**Source excerpt:**
** Start **
The café is set up to serve as a ‘to-go’ on the first floor and ‘sit-in’ functions on the second-floor easing movement and efficiency in serving customers. The lighting within the space emphasizes the structure within the room with gradient lights guiding movement and overhead lights giving a sunlight effect.


12. Blue Bottle coffee
Location: Hong Kong Central, Japan
Website: https://bluebottlecoffee.com/cafes/hong-kong-central-cafe
Architecture: https://www.archdaily.com/954933/blue-bottle-coffee-hong-kong-central-cafe-schemata-architects-plus-jo-nagasaka?ad_medium=gallery
Nestled within Hong Kong’s central district, the Blue Bottle Café is designed to take in the cityscape and allow passers-by to marvel. With an industrial mood setup in concrete walls, the design pays homage to Japanese tradition with custom made ceramic grey square tiles from Tajimi City that are clad on the floor, walls and coffee bars.
This grey tone is softened with wood and leather director style chairs facing the windows to the Hong Kong cityscape. Configuration within the space allows for different modes of sitting to fit customer traits.



13. Space dog café
Location: Seodaemun, South Korea
Website: https://superfuture.com/2020/12/new-shops/seoul-cafe-spacedog-opening/
Architecture: https://www.archdaily.com/953408/spacedog-cafe-cov-corp?ad_source=search&ad_medium=search_result_all
Evoking a distinctive futuristic atmosphere, the Spacedog café’s “Emergency Landing on Earth” theme is out of this world. The design incorporates rounded corners and smooth surfaces and fits right into Seoul’s sophisticated coffee culture. The tones are set in grey and the materials follow in large stone slabs and shiny steel. A decorative rock like volume dangles from the ceiling and referencing upon the chosen theme.
** End **
**Written instruction 1:**
In the café design excerpt, where do the custom-made ceramic tiles used in the Blue Bottle café come from?
**Written instruction 2:**
Carry on the café design excerpt, picking up after its final sentence.

**Source data:**
** Start **
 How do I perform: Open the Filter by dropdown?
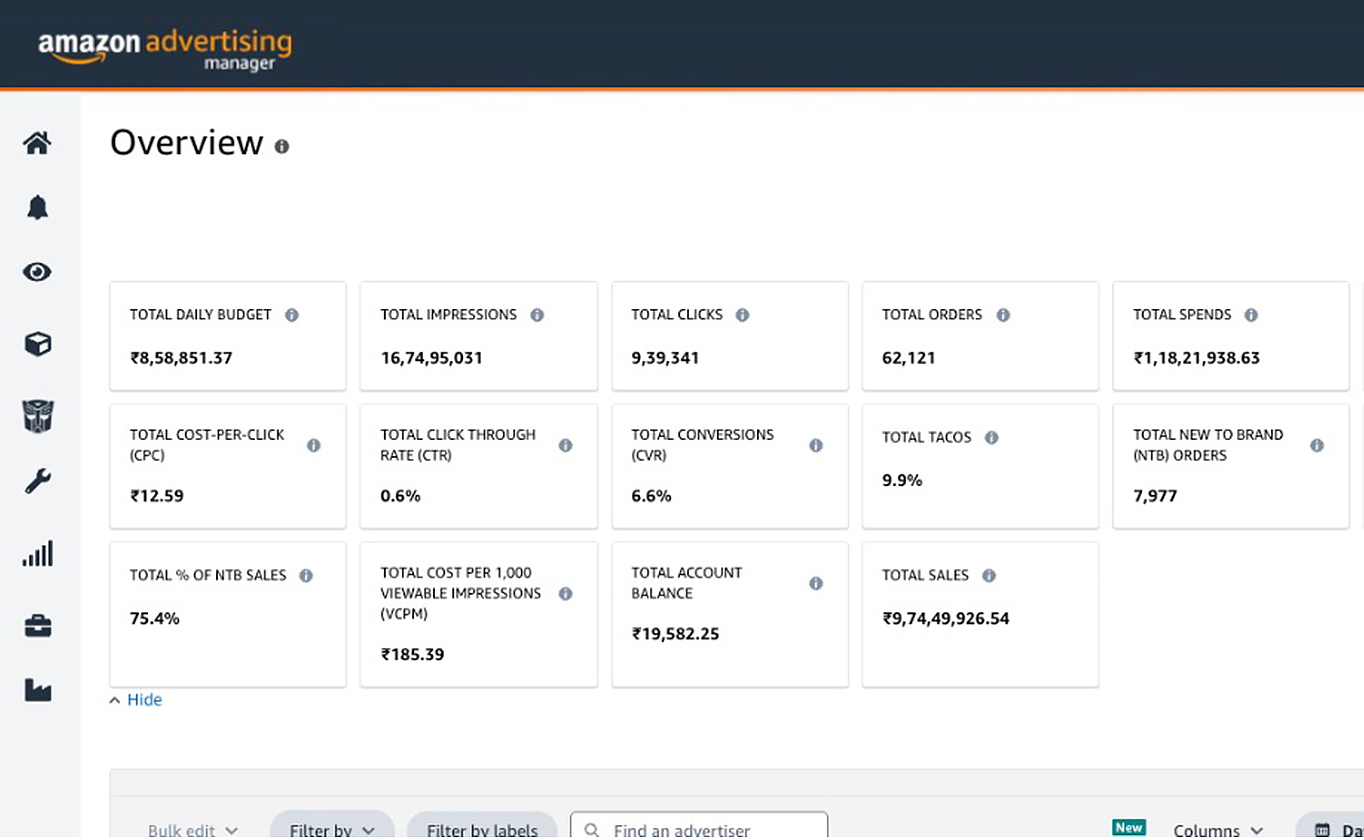click(x=332, y=829)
** End **
**Answer 1:**
Tajimi City

**Answer 2:**
The materials used on the rooftop terrace accentuates the Planet’s natural raw materials, such as light, water, stone, and metal. SpaceDog is a place where you can find comfort in a new world.



14. Thailand Hi café
Location: Kyiv, Ukraine
Website: https://www.balbek.com/thailand-hi
Architecture: https://www.archdaily.com/952712/thailand-hi-cafe-balbek-bureau?ad_source=search&ad_medium=search_result_all
The design allows Kyiv residents to travel to Thailand without leaving the city. The space is adorned with Thai culture from antique vintage furniture pieces, décor elements and natural materials like wood, clay and metal. The designers took an indoor-outdoor theme by integrating tropical plants, natural wood, fire and clay to let occupants experience warm Thai weather.
The café is designed with an open kitchen engrossing guests in the food preparation process. The space is also designed with separate tea rooms and a massage parlour to provide the all-round Thai experience.



15. Casa co coffee shop
Location: Santo Cristo, Brazil
Website: https://adcitymag.livejournal.com/2834572.html
Architecture: https://ifdgroup.vn/en/interior-design-of-casa-co-coffee-shop/
The idea is to create an open space for diners to feel the freedom of thought. The project makes use of a few materials and coatings, in order to reduce costs. Taking from Louis Kahn ‘a box within a box’ the projects occupy a space within an already existing space by use of interior wood structure. The new wood structure creates modules that allow for different space configurations.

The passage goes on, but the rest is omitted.